_What to produce_: Copy each entry below exactly as it appears.
------------------------------
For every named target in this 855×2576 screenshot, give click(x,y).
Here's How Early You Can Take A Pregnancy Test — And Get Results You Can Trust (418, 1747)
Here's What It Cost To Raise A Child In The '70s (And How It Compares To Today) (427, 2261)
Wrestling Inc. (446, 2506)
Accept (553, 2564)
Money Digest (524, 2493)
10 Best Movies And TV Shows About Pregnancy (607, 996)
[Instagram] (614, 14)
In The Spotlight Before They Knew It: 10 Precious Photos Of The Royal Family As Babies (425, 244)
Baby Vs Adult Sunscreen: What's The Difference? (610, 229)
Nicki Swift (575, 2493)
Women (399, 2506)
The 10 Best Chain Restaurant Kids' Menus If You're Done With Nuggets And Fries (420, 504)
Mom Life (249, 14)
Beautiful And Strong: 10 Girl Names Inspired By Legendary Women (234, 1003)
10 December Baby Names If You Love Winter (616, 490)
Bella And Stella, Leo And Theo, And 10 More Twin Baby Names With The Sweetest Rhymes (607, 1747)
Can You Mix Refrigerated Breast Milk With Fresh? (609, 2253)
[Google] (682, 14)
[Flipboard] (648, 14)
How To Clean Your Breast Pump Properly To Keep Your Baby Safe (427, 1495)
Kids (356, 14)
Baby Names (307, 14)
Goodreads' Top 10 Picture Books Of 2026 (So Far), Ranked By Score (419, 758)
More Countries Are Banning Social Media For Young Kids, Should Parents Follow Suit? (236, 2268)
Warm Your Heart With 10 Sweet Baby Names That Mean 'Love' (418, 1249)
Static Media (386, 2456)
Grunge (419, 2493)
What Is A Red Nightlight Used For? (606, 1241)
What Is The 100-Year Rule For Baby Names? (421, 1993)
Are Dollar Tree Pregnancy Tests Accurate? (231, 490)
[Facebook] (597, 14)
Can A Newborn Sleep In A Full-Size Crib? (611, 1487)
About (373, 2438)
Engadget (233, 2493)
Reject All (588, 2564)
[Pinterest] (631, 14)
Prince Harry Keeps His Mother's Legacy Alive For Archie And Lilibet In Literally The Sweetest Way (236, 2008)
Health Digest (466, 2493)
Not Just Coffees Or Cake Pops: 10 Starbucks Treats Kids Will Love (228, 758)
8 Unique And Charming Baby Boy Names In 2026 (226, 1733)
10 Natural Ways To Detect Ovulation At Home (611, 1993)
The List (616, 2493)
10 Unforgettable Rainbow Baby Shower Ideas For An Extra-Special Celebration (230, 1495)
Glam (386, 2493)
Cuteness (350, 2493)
------------------------------
_Your solution_:
For every named target in this 855×2576 screenshot, give click(x,y).
Here's How Early You Can Take A Pregnancy Test — And Get Results You Can Trust (418, 1747)
Here's What It Cost To Raise A Child In The '70s (And How It Compares To Today) (427, 2261)
Wrestling Inc. (446, 2506)
Accept (553, 2564)
Money Digest (524, 2493)
10 Best Movies And TV Shows About Pregnancy (607, 996)
[Instagram] (614, 14)
In The Spotlight Before They Knew It: 10 Precious Photos Of The Royal Family As Babies (425, 244)
Baby Vs Adult Sunscreen: What's The Difference? (610, 229)
Nicki Swift (575, 2493)
Women (399, 2506)
The 10 Best Chain Restaurant Kids' Menus If You're Done With Nuggets And Fries (420, 504)
Mom Life (249, 14)
Beautiful And Strong: 10 Girl Names Inspired By Legendary Women (234, 1003)
10 December Baby Names If You Love Winter (616, 490)
Bella And Stella, Leo And Theo, And 10 More Twin Baby Names With The Sweetest Rhymes (607, 1747)
Can You Mix Refrigerated Breast Milk With Fresh? (609, 2253)
[Google] (682, 14)
[Flipboard] (648, 14)
How To Clean Your Breast Pump Properly To Keep Your Baby Safe (427, 1495)
Kids (356, 14)
Baby Names (307, 14)
Goodreads' Top 10 Picture Books Of 2026 (So Far), Ranked By Score (419, 758)
More Countries Are Banning Social Media For Young Kids, Should Parents Follow Suit? (236, 2268)
Warm Your Heart With 10 Sweet Baby Names That Mean 'Love' (418, 1249)
Static Media (386, 2456)
Grunge (419, 2493)
What Is A Red Nightlight Used For? (606, 1241)
What Is The 100-Year Rule For Baby Names? (421, 1993)
Are Dollar Tree Pregnancy Tests Accurate? (231, 490)
[Facebook] (597, 14)
Can A Newborn Sleep In A Full-Size Crib? (611, 1487)
About (373, 2438)
Engadget (233, 2493)
Reject All (588, 2564)
[Pinterest] (631, 14)
Prince Harry Keeps His Mother's Legacy Alive For Archie And Lilibet In Literally The Sweetest Way (236, 2008)
Health Digest (466, 2493)
Not Just Coffees Or Cake Pops: 10 Starbucks Treats Kids Will Love (228, 758)
8 Unique And Charming Baby Boy Names In 2026 (226, 1733)
10 Natural Ways To Detect Ovulation At Home (611, 1993)
The List (616, 2493)
10 Unforgettable Rainbow Baby Shower Ideas For An Extra-Special Celebration (230, 1495)
Glam (386, 2493)
Cuteness (350, 2493)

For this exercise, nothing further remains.